**TASK REQUIREMENTS:** Starting with the line that contains "This screenshot has width=599, height=412.", copy every line through the end of the listing, exactly and only those. No pictures should appear in the copy.

**DATA SHOWN:**
━━━━━━━━
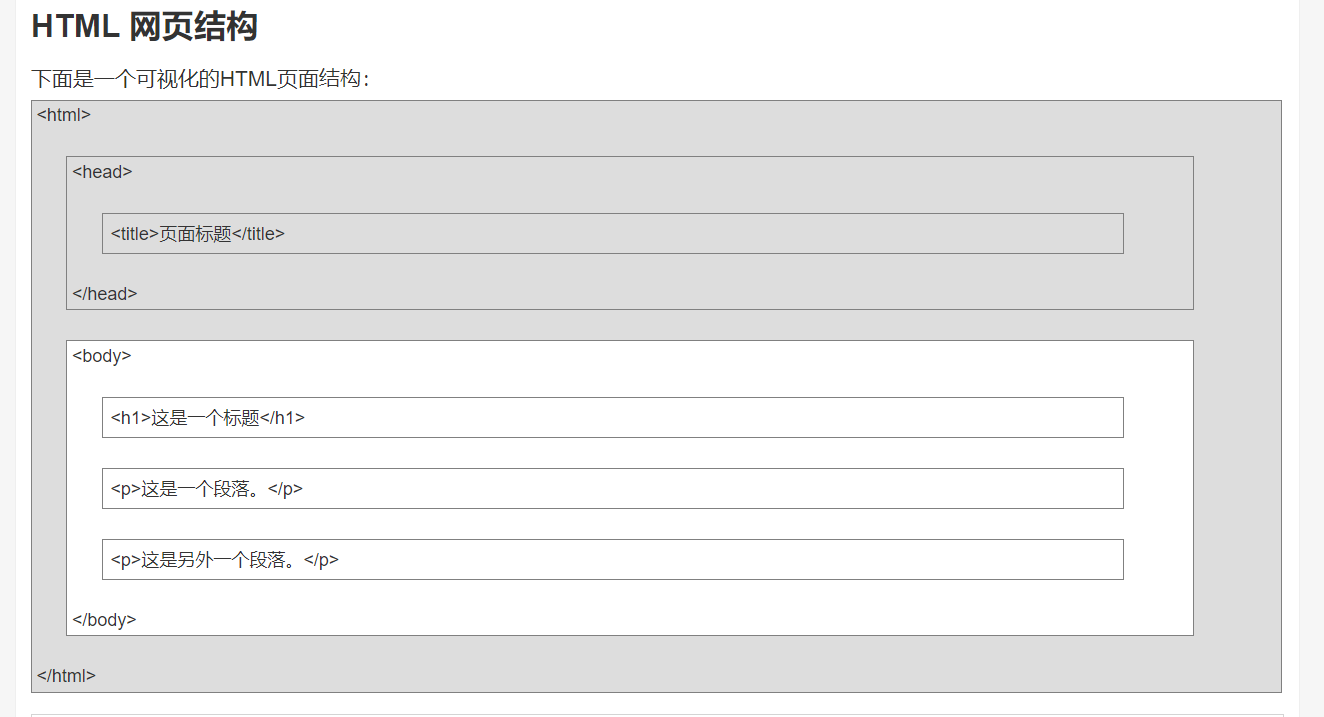Click the closing </html> tag text
This screenshot has height=717, width=1324.
[x=66, y=676]
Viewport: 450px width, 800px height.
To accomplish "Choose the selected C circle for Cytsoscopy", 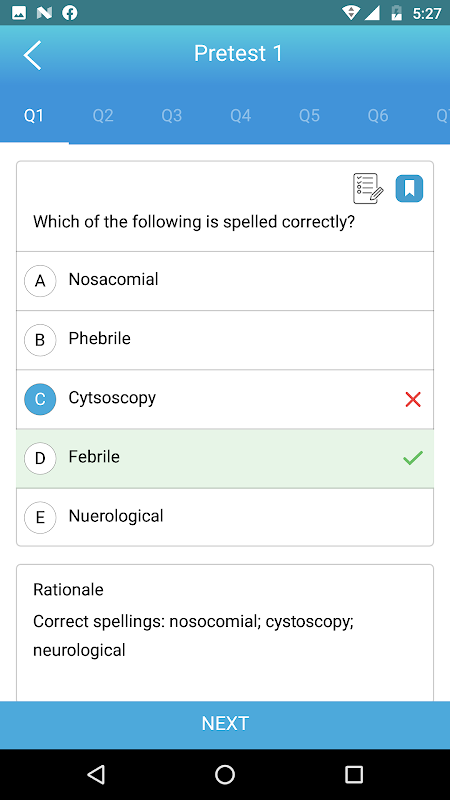I will point(40,399).
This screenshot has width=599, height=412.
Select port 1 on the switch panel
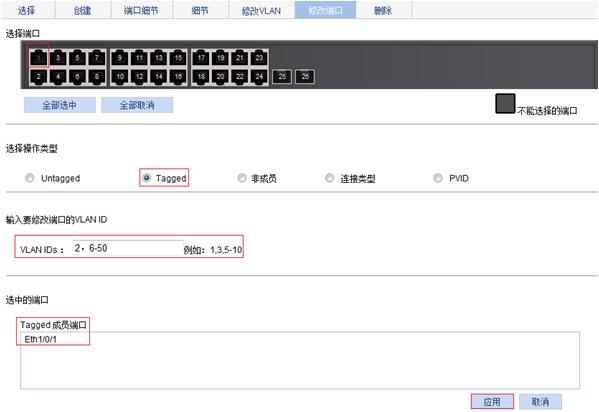point(39,58)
━━━━━━━━
**EXERCISE SOLUTION:**
This screenshot has width=599, height=412.
Select port 1 on the switch panel
point(39,58)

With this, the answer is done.